In a release commenting on the letter, Roberts, who is ranking member on the Senate Ag Committee, notes that "GPS is an integral part of our national economy. Farmers rely on GPS for greater efficiency and environmental protection and just about every industry from manufacturing to distribution has come to rely on this valuable national utility. Reliable GPS affects virtually every American. GPS is far too important to have anything interfere with it."
Adds Nelson: "GPS is a vital tool for our economy, agricultural producers, national defenses, emergency responders and transportation networks."
Their letter comes after the International Bureau, a sub-organization within the FCC, granted a conditional waiver earlier this year to allow LightSquared to build 40,000 ground stations through the United States to enhance its satellite network. The concern is that the signal frequency used by those ground stations is very close to the weaker GPS signal sent by satellites, which could interfere with nearby GPS receivers.
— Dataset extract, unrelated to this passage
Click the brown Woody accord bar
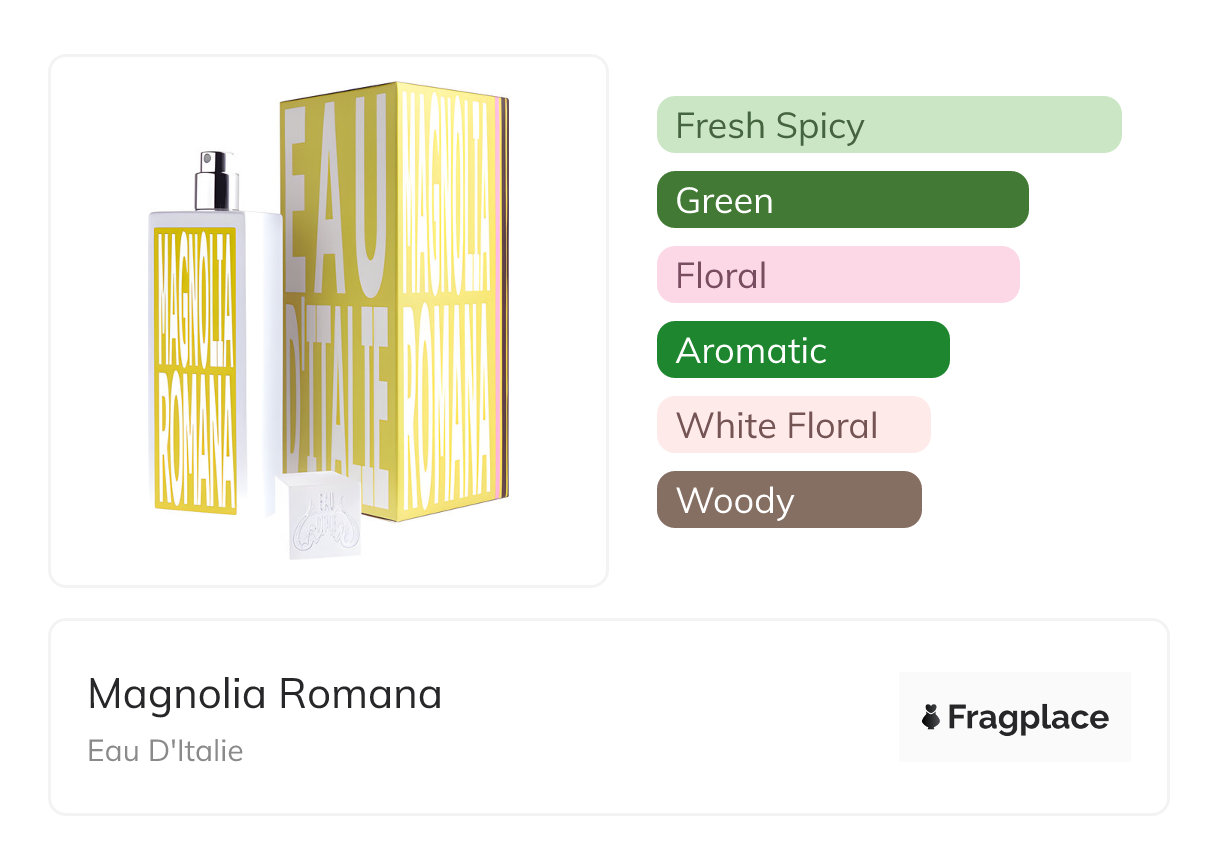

The letter asks that the full commission be involved in the process of making sure GPS is not compromised in any way, that the FCC require an objective demonstration of non-interference with GPS and that the waiver for LightSquared be withdrawn until this demonstration is met.
Concern over the issue was raised by the Association of Equipment Manufacturers in February. The industry group is concerned about the loss of GPS signal and the efficacy of the system if LightSquared proceeds as planned. AEM pointed out at that time the FCC allowed LightSquared to conduct the interference tests - not a third-party - to test for trouble. This raised concern across a wide range of industries.